__ABOUT THIS EXERCISE__. The records that follow are to be reproduced verbatim.

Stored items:
- - - - -

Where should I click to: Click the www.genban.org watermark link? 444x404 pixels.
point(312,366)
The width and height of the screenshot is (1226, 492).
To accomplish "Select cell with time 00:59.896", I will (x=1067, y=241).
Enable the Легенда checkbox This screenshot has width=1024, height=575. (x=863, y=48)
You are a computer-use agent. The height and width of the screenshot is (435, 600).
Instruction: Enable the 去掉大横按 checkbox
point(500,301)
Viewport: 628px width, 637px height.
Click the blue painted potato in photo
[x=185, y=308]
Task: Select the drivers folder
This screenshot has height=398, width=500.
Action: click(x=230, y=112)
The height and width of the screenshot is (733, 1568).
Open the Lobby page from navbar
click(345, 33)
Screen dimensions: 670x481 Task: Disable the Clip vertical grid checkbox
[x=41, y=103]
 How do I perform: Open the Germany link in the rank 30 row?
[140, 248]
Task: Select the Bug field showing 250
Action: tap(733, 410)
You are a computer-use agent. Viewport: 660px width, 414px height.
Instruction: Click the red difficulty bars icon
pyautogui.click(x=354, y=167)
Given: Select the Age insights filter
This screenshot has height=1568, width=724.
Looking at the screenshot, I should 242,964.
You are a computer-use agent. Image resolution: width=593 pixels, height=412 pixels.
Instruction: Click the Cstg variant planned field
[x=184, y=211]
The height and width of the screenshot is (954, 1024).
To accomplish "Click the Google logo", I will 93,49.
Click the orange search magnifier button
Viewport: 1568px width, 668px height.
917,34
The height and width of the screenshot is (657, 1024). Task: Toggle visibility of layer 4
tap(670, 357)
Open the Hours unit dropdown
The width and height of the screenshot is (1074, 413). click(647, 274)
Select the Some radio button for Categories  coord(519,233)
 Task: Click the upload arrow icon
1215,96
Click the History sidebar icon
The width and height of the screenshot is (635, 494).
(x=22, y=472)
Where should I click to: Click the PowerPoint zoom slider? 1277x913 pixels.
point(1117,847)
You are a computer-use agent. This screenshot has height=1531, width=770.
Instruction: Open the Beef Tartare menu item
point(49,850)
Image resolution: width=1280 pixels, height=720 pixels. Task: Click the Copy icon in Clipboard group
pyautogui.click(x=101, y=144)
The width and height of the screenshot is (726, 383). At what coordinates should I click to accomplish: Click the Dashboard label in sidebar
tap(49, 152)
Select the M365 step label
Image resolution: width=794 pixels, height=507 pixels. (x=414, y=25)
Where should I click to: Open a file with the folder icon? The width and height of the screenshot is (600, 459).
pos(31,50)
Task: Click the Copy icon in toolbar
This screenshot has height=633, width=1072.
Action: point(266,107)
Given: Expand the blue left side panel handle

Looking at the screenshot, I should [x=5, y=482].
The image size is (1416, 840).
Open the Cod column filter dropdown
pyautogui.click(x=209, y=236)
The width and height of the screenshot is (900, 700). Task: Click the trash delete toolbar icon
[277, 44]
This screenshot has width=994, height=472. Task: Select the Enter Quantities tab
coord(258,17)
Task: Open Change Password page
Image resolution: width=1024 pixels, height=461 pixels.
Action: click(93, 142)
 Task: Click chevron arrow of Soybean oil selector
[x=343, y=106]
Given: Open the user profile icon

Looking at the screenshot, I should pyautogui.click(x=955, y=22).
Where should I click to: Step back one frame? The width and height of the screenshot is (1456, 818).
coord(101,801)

- - - - -

__EXPECTED ANSWER__.
Where should I click to: Click the www.genban.org watermark link? 444x404 pixels.
point(312,366)
The width and height of the screenshot is (1226, 492).
To accomplish "Select cell with time 00:59.896", I will (x=1067, y=241).
Enable the Легенда checkbox This screenshot has width=1024, height=575. (x=863, y=48)
You are a computer-use agent. The height and width of the screenshot is (435, 600).
Instruction: Enable the 去掉大横按 checkbox
point(500,301)
Viewport: 628px width, 637px height.
Click the blue painted potato in photo
[x=185, y=308]
Task: Select the drivers folder
This screenshot has height=398, width=500.
Action: click(x=230, y=112)
The height and width of the screenshot is (733, 1568).
Open the Lobby page from navbar
click(345, 33)
Screen dimensions: 670x481 Task: Disable the Clip vertical grid checkbox
[x=41, y=103]
 How do I perform: Open the Germany link in the rank 30 row?
[140, 248]
Task: Select the Bug field showing 250
Action: tap(733, 410)
You are a computer-use agent. Viewport: 660px width, 414px height.
Instruction: Click the red difficulty bars icon
pyautogui.click(x=354, y=167)
Given: Select the Age insights filter
This screenshot has height=1568, width=724.
Looking at the screenshot, I should 242,964.
You are a computer-use agent. Image resolution: width=593 pixels, height=412 pixels.
Instruction: Click the Cstg variant planned field
[x=184, y=211]
The height and width of the screenshot is (954, 1024).
To accomplish "Click the Google logo", I will 93,49.
Click the orange search magnifier button
Viewport: 1568px width, 668px height.
917,34
The height and width of the screenshot is (657, 1024). Task: Toggle visibility of layer 4
tap(670, 357)
Open the Hours unit dropdown
The width and height of the screenshot is (1074, 413). click(647, 274)
Select the Some radio button for Categories  coord(519,233)
 Task: Click the upload arrow icon
1215,96
Click the History sidebar icon
The width and height of the screenshot is (635, 494).
(x=22, y=472)
Where should I click to: Click the PowerPoint zoom slider? 1277x913 pixels.
point(1117,847)
You are a computer-use agent. This screenshot has height=1531, width=770.
Instruction: Open the Beef Tartare menu item
point(49,850)
Image resolution: width=1280 pixels, height=720 pixels. Task: Click the Copy icon in Clipboard group
pyautogui.click(x=101, y=144)
The width and height of the screenshot is (726, 383). At what coordinates should I click to accomplish: Click the Dashboard label in sidebar
tap(49, 152)
Select the M365 step label
Image resolution: width=794 pixels, height=507 pixels. (x=414, y=25)
Where should I click to: Open a file with the folder icon? The width and height of the screenshot is (600, 459).
pos(31,50)
Task: Click the Copy icon in toolbar
This screenshot has height=633, width=1072.
Action: point(266,107)
Given: Expand the blue left side panel handle

Looking at the screenshot, I should [x=5, y=482].
The image size is (1416, 840).
Open the Cod column filter dropdown
pyautogui.click(x=209, y=236)
The width and height of the screenshot is (900, 700). Task: Click the trash delete toolbar icon
[277, 44]
This screenshot has width=994, height=472. Task: Select the Enter Quantities tab
coord(258,17)
Task: Open Change Password page
Image resolution: width=1024 pixels, height=461 pixels.
Action: click(93, 142)
 Task: Click chevron arrow of Soybean oil selector
[x=343, y=106]
Given: Open the user profile icon

Looking at the screenshot, I should pyautogui.click(x=955, y=22).
Where should I click to: Step back one frame? The width and height of the screenshot is (1456, 818).
coord(101,801)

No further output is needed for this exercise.